# Crotch Tearout--CrystaLac or Other Wood Grain/Pore Filler



## jayseedub (Jan 7, 2013)

I have a walnut board with a beautiful area of crotch that I'd really like to feature on a jewelry box-but of course there's tearout from my planer around that area. I don't have a handplane that can plane it out, and I probably could sand the heck out of it….and make it about 1/16' thinner….

...but….

Could I FILL OUT the speckles of tearout (it's not chunks-just the normal bunch of speckled roughness you normally get) with grain filler? I'm thinking something like CrystaLac or Aqua Coat Clear…..

I've never used either of them-but wonder what you think?

I really want to *feature* the area-will the grain filler be obvious-or will it just make the tearout be more obvious?

Thoughts?


----------



## msinc (Jan 8, 2017)

I haven't had much luck {or success} doing that. The problem is that the walnut, being a dark wood, makes the fill appear almost completely black and it stands out instead of blending in or being hidden. The thing I have noticed is that the clearer fill you use the worse it looks. You would think if you had nice clear filler it would show the woods base color thru and hide the defect, but it just does not work that way. At least it doesn't for me. Some fellow "lumberjerk" will now post to say the exact opposite, "all ya gotta do…....." 
What's worse is that clear fillers, like epoxy are going to be near impossible to get back out and you will end up sanding until it is gone if that is feasible. I recently tried it again on hollow centers of small knots and there it doesn't look too terrible because it's just the middle of a knot and at least it is level with the rest of the surface. Maybe take a piece of scrap and gunch it up with a small chisel…then fill it to see what it looks like? I don't know, but I do a lot of work with walnut and in many years of trying I haven't found a really good or perfect solution to this problem. One thing I plan to try, sand the rest of the part so it is ready to finish {as if the defect wasn't there} and apply some finish and either sand on it to create some "fill" with the sanding dust or add dust from the walnut if you have some in your shop. Band saws seem to be good at making really fine dust. I think maybe the color of the dust being the same as the wood might do better to hide it, but I am sorry to not be able to say for sure. Good luck, if there is any way you can sand it out so it is gone I really think that is the solution. I mean, we aren't talking about some obscure corner in the back bottom…this is an eye catching extra AAA grade part of the wood.


----------



## Unknowncraftsman (Jun 23, 2013)

Card scraper is what I use when I get tear out in a smallish area. Usually I can get things worked out with a hand plane but some woods only a card scraper can tame.
Good luck if you try a filler I don't think it will look good maybe it will??


----------



## RichT (Oct 14, 2016)

DATA SHOWN
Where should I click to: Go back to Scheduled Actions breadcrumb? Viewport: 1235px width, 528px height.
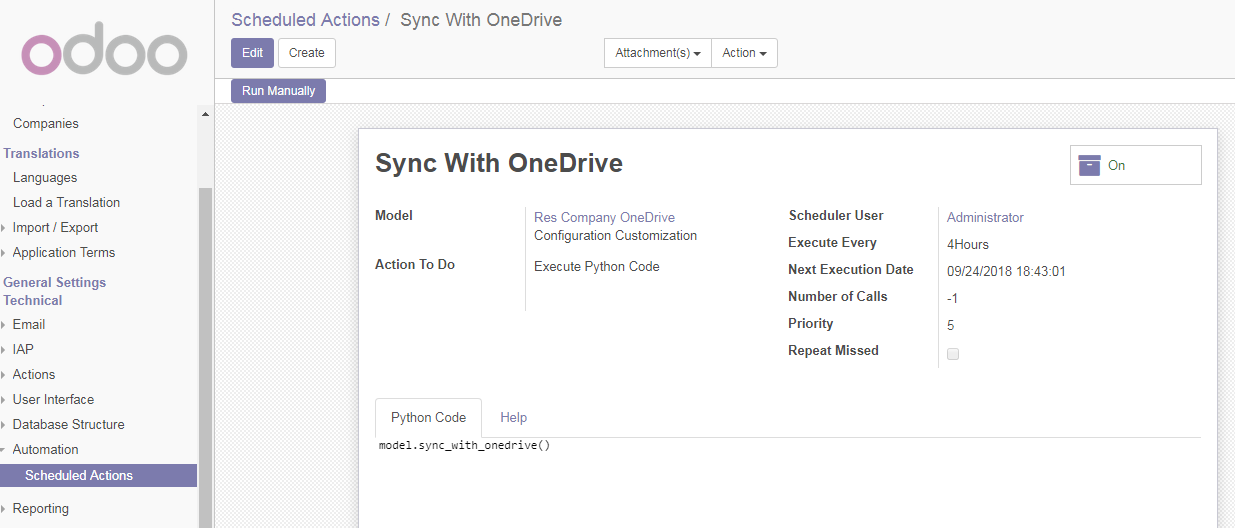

DIRECTIVE
Please answer these questions about the walnut tearout thread above, one per line:
(a) What does the first poster want to feature the crotch area on?
(b) According to msinc, how does the fill appear in a dark wood like walnut?
(c) What tool does Unknowncraftsman use for tearout in a smallish area?

RESPONSE TO THIS TASK
(a) A jewelry box.
(b) Almost completely black, so it stands out instead of blending in.
(c) A card scraper.